WHAT TO PRODUCE | Start with the first line of the material. Repeat each line exactly through the one that contains "Task: Select the red 0 - 1 score box".

• • • • •

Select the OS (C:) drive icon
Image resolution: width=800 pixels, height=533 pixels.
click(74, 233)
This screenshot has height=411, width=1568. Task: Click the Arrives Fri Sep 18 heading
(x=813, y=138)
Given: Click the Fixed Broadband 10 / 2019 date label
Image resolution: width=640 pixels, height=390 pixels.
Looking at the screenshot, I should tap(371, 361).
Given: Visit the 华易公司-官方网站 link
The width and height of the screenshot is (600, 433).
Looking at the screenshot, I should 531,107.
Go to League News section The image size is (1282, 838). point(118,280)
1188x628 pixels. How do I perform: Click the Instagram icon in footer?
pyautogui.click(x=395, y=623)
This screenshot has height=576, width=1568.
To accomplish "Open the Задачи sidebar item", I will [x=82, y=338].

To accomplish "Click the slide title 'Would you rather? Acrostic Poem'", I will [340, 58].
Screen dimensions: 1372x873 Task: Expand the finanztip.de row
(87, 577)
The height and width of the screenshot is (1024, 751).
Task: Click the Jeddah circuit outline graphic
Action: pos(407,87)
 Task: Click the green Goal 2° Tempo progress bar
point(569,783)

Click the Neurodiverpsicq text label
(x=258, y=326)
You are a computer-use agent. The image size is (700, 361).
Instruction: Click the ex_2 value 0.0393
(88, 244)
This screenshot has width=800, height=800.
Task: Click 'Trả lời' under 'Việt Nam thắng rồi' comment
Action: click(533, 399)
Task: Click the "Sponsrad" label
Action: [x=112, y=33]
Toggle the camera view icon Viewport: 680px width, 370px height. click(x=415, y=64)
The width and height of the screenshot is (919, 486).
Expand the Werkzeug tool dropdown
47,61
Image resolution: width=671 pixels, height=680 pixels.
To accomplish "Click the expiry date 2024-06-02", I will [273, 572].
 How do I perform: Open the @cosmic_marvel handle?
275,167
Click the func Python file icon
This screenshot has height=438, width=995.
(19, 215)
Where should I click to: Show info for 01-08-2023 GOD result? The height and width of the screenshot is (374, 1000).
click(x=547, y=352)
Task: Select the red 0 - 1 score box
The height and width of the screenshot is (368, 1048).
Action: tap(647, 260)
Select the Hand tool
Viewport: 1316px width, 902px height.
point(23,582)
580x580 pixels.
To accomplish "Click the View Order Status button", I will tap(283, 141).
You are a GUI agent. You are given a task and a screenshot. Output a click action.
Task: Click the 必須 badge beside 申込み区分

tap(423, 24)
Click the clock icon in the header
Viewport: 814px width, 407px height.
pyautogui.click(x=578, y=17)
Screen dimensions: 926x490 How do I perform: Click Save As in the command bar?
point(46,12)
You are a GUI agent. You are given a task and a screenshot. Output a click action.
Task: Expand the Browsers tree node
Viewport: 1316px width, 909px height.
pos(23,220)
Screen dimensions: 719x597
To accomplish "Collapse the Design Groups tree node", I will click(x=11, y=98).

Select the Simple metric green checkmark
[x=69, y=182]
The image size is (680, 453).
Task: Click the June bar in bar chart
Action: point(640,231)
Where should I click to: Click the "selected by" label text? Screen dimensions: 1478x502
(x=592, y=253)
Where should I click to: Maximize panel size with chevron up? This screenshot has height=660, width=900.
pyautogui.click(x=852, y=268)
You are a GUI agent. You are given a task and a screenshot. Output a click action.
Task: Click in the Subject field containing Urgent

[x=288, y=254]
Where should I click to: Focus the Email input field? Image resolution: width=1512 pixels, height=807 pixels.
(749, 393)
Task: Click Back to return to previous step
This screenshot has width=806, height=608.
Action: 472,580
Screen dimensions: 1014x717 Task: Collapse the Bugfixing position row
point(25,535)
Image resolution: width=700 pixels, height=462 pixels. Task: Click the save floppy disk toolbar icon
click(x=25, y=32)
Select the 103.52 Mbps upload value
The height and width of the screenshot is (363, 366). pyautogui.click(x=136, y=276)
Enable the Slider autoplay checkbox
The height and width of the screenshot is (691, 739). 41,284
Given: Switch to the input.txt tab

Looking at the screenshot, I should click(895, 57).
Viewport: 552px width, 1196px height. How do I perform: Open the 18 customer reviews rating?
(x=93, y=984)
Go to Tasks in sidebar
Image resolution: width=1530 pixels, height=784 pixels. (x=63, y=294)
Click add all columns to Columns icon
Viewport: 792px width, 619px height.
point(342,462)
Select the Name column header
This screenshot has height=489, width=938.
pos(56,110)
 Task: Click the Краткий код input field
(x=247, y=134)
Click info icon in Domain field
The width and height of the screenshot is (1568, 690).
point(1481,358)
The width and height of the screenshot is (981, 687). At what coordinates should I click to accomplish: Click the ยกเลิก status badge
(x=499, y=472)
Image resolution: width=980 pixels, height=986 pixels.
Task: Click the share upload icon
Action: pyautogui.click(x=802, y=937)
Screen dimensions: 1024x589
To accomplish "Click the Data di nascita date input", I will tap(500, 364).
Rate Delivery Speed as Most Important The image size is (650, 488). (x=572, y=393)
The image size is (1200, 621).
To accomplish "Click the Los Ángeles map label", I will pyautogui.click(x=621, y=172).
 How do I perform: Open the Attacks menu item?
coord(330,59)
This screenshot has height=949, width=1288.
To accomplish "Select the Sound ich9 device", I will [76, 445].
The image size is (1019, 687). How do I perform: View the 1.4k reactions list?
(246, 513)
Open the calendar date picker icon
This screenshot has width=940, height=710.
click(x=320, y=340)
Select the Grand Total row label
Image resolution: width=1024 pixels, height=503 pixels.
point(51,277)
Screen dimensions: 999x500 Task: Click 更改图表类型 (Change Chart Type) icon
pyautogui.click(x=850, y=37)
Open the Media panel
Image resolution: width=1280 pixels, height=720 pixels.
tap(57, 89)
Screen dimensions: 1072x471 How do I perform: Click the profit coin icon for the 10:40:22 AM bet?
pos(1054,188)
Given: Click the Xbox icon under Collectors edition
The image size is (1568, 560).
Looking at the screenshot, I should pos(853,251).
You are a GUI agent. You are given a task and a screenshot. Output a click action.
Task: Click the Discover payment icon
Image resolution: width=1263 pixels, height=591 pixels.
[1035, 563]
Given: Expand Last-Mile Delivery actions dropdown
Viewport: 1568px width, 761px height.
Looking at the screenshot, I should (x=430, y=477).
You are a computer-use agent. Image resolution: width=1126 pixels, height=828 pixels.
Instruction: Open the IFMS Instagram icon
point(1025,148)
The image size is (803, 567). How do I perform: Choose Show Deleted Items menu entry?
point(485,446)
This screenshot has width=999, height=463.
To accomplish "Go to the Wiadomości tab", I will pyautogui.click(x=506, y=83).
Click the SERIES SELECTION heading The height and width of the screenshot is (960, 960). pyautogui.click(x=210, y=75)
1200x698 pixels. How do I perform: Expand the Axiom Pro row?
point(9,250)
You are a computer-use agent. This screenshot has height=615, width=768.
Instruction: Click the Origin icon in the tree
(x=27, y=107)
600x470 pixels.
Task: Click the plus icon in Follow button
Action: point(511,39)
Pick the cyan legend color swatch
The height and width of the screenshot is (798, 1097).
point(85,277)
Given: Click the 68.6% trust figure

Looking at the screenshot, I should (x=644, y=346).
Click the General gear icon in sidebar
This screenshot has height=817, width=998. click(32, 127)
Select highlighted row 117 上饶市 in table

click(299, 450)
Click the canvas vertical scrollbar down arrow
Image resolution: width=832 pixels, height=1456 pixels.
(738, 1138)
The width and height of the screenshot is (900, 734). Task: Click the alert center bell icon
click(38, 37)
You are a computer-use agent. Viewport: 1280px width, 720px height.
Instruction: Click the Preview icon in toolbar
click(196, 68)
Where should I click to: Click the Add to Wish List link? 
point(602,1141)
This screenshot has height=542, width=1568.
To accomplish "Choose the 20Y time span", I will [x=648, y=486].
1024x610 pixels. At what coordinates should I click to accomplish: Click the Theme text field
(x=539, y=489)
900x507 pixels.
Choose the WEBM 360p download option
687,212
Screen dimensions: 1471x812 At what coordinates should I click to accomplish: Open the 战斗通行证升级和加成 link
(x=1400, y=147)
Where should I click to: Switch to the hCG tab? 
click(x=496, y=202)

• • • • •

ANSWER FOR THE TASK |
Select the OS (C:) drive icon
Image resolution: width=800 pixels, height=533 pixels.
click(74, 233)
This screenshot has height=411, width=1568. Task: Click the Arrives Fri Sep 18 heading
(x=813, y=138)
Given: Click the Fixed Broadband 10 / 2019 date label
Image resolution: width=640 pixels, height=390 pixels.
Looking at the screenshot, I should tap(371, 361).
Given: Visit the 华易公司-官方网站 link
The width and height of the screenshot is (600, 433).
Looking at the screenshot, I should 531,107.
Go to League News section The image size is (1282, 838). point(118,280)
1188x628 pixels. How do I perform: Click the Instagram icon in footer?
pyautogui.click(x=395, y=623)
This screenshot has height=576, width=1568.
To accomplish "Open the Задачи sidebar item", I will [x=82, y=338].

To accomplish "Click the slide title 'Would you rather? Acrostic Poem'", I will [340, 58].
Screen dimensions: 1372x873 Task: Expand the finanztip.de row
(87, 577)
The height and width of the screenshot is (1024, 751).
Task: Click the Jeddah circuit outline graphic
Action: pos(407,87)
 Task: Click the green Goal 2° Tempo progress bar
point(569,783)

Click the Neurodiverpsicq text label
(x=258, y=326)
You are a computer-use agent. The image size is (700, 361).
Instruction: Click the ex_2 value 0.0393
(88, 244)
This screenshot has width=800, height=800.
Task: Click 'Trả lời' under 'Việt Nam thắng rồi' comment
Action: click(533, 399)
Task: Click the "Sponsrad" label
Action: [x=112, y=33]
Toggle the camera view icon Viewport: 680px width, 370px height. click(x=415, y=64)
The width and height of the screenshot is (919, 486).
Expand the Werkzeug tool dropdown
47,61
Image resolution: width=671 pixels, height=680 pixels.
To accomplish "Click the expiry date 2024-06-02", I will [273, 572].
 How do I perform: Open the @cosmic_marvel handle?
275,167
Click the func Python file icon
This screenshot has height=438, width=995.
(19, 215)
Where should I click to: Show info for 01-08-2023 GOD result? The height and width of the screenshot is (374, 1000).
click(x=547, y=352)
Task: Select the red 0 - 1 score box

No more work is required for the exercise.